▸ Tugas 1
Menurut kutipan tentang pemasaran perpustakaan di bawah, di mana gedung perpustakaan hendaknya berlokasi?

▸ Kutipan untuk Dibaca

Dalam penerapan konsep ini, perpustakaan sebagai penyedia jasa layanan haruslah dapat secara cermat menghitung besaran biaya yang dapat dikenakan kepada pemustaka ketika mereka memanfaatkan jasa layanan di perpustakaan.
Contoh penerapan dari konsep ini adalah jasa layanan pinjam antar perpustakaan. Dengan adanya jasa tersebut dapat lebih menghemat waktu dan biaya yang harus dikeluarkan
Dari uraian di atas jelas bahwa perpustakaan harus dapat memberdayakan sumber-sumber informasi baik yang ada didalam maupun di luar perpustakaan, dengan demikian diharapkan perpustakaan dapat memenuhi kebutuhan pemustaka sesuai dengan keinginannya.
3.       Convenience
Untuk membuat suatu pertukaran, para pemasar harus mampu membuat kontak langsung maupun tidak langsung dengan konsumen sasaran. Untuk masalah produk, hal berarti bahwa barang-barang tersebut harus disampaikan dan didekatkan secara fisik. Untuk  pelayanan, berarti membuat pelayanan tersebut tersedia di saat dan di tempat konsumen menggunakannya.
Dalam kasus pemasaran perpustakaan, dapat dilakukan dengan cara-cara sebagai berikut :
a.      Lokasi gedung yang strategis
Gedung perpustakaan hendaknya berlokasi di tengah-tengah lingkungan masyarakat agar mudah diakses.
b.     Penempatan Perabotan dan fasilitas
Perabotan dan fasilitas perpustakaan hendaknya diatur sedemikian rupa sehingga dapat memperlancar aktivitas yang ada di perpustakaan.
c.       Penempatan bahan perpustakaan/sumber informasi
Penyusunan dan penempatan bahan perpustakaan di rak diatur secara sistematis dengan menggunakan standar yang ada. Dengan penataan yang sistematis akan mempermudah dalam penempatan dan penembuan kembali informsi/sumber informasi.

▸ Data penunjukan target
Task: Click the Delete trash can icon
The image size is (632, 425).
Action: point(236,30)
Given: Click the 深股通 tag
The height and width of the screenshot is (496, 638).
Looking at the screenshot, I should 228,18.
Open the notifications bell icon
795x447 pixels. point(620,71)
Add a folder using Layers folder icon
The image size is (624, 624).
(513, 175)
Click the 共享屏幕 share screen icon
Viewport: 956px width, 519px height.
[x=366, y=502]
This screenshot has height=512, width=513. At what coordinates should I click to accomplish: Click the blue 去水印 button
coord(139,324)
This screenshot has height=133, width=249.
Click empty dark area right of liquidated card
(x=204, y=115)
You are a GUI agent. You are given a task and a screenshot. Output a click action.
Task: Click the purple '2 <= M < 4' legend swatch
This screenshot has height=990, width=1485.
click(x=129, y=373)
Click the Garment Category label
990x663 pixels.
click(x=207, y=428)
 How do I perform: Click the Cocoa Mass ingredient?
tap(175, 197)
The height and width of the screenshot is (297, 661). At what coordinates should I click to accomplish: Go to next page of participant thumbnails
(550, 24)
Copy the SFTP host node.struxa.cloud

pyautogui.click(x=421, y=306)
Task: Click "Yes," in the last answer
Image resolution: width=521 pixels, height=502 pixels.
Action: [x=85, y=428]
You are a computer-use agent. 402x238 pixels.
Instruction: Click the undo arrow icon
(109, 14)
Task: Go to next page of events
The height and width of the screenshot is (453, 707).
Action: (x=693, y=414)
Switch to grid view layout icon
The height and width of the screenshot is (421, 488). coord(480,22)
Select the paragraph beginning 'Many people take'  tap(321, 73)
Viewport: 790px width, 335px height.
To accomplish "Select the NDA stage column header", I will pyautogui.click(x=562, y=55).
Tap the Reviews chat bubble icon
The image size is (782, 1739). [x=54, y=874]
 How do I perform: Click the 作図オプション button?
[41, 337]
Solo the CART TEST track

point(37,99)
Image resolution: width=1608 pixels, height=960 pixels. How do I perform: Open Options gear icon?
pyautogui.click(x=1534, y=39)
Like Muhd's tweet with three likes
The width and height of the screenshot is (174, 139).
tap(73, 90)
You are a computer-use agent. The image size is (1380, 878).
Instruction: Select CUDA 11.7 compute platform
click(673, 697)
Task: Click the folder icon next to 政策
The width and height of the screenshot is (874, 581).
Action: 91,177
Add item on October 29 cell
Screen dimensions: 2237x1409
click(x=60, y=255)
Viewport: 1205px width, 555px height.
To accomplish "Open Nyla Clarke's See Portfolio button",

▸ Tugas 2
Tuliskan kembali tanpa perubahan baris-baris daftar di atas, mulai dari baris yang memuat "You are a computer-use agent. The" sampai dengan baris terakhir daftar itu, keduanya termasuk.

▸ Hasil 1
Di tengah-tengah lingkungan masyarakat agar mudah diakses.

▸ Hasil 2
You are a computer-use agent. The image size is (1380, 878).
Instruction: Select CUDA 11.7 compute platform
click(673, 697)
Task: Click the folder icon next to 政策
The width and height of the screenshot is (874, 581).
Action: 91,177
Add item on October 29 cell
Screen dimensions: 2237x1409
click(x=60, y=255)
Viewport: 1205px width, 555px height.
To accomplish "Open Nyla Clarke's See Portfolio button",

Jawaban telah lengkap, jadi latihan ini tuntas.